Our budget doubles down on community solutions. Project Longevity in New Haven, Bridgeport, and Hartford has received more funding to help reduce violent crime. In Waterbury, the Police Athletic League is letting more police and kids to get to know one another.

These programs give the kids a friend, some hope, and a purpose. That’s the best anti-crime strategy of all.

At the end of the day, what matters most in all of this is trust – trust in your law enforcement, trust in the courts and trust in your government.

I will hold anyone accountable who breaches that trust, starting in my administration. I have zero tolerance for any ethical malfeasance. We hold ourselves to the highest standards. If you see something, say something, and if you don’t get the response you deserve, give me a call.

Over the last three years, we were faced with unprecedented challenges. The types of challenges where people turned to their government for leadership, for answers, for guidance. They did so because their lives and the lives of their loved ones depended on it – in ways not seen since the world wars or the great depression. Connecticut stepped up – meeting its moment in history when it mattered the most.

I am immensely proud of the state agencies, who for many months worked 24/7 at the Emergency Operations Center as the state responded to the pandemic.

I’m also proud of the first responders, doctors, nurses, teachers, non-for-profits, childcare providers, and other essential workers who despite the risk to their own health and safety, put their communities ahead of themselves. Retired teachers and nurses coming out of retirement to pitch in and cover for their sick colleagues. That, my friends, is the Connecticut difference.

Your vote makes a difference. Four years ago, hundreds of voters in New Haven waited for hours in the pouring rain, clutching a soaked ballot in order to cast their vote. The last two elections, voters turned out in force because they could vote absentee.

Following the lead of Secretary of the State Merrill, let’s make easier absentee balloting a reality not just during a pandemic. Make it easier for voters to vote. I like people knowing they have a stake in the election, that their vote makes a difference.

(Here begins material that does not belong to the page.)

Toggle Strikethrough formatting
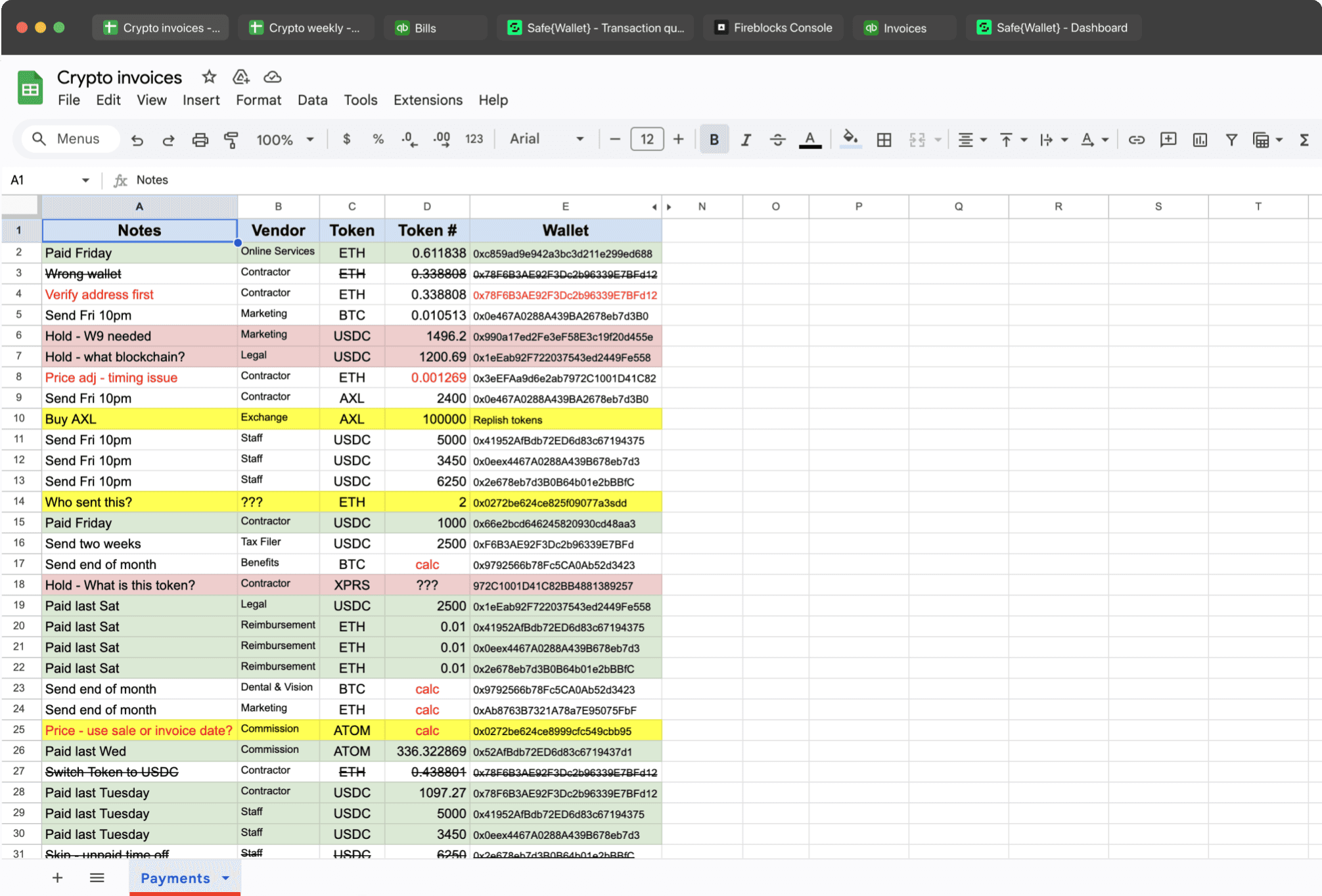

Three years ago, I said I wouldn’t let the state be defined by a constant fiscal crisis. While there is much more work to do, over the past three years we have turned that fiscal crisis into a Connecticut comeback.

Budget deficits have become record-breaking surpluses, our budget reserve fund is now overflowing, and we are able to pay down our pensions, borrow more money at less cost – and return millions of dollars to middle-class families for the first time in a generation.

Just as I wouldn’t let the state be defined by a chronic fiscal crisis, I will not allow it to be defined by a COVID crisis. Despite the intense headwinds of a global pandemic, we have made significant progress with more jobs created, more families moving into our state, and more opportunity for all.

That’s the Connecticut difference, and we’re going to keep making it every day.

May God bless each and every one of you and the great State of Connecticut.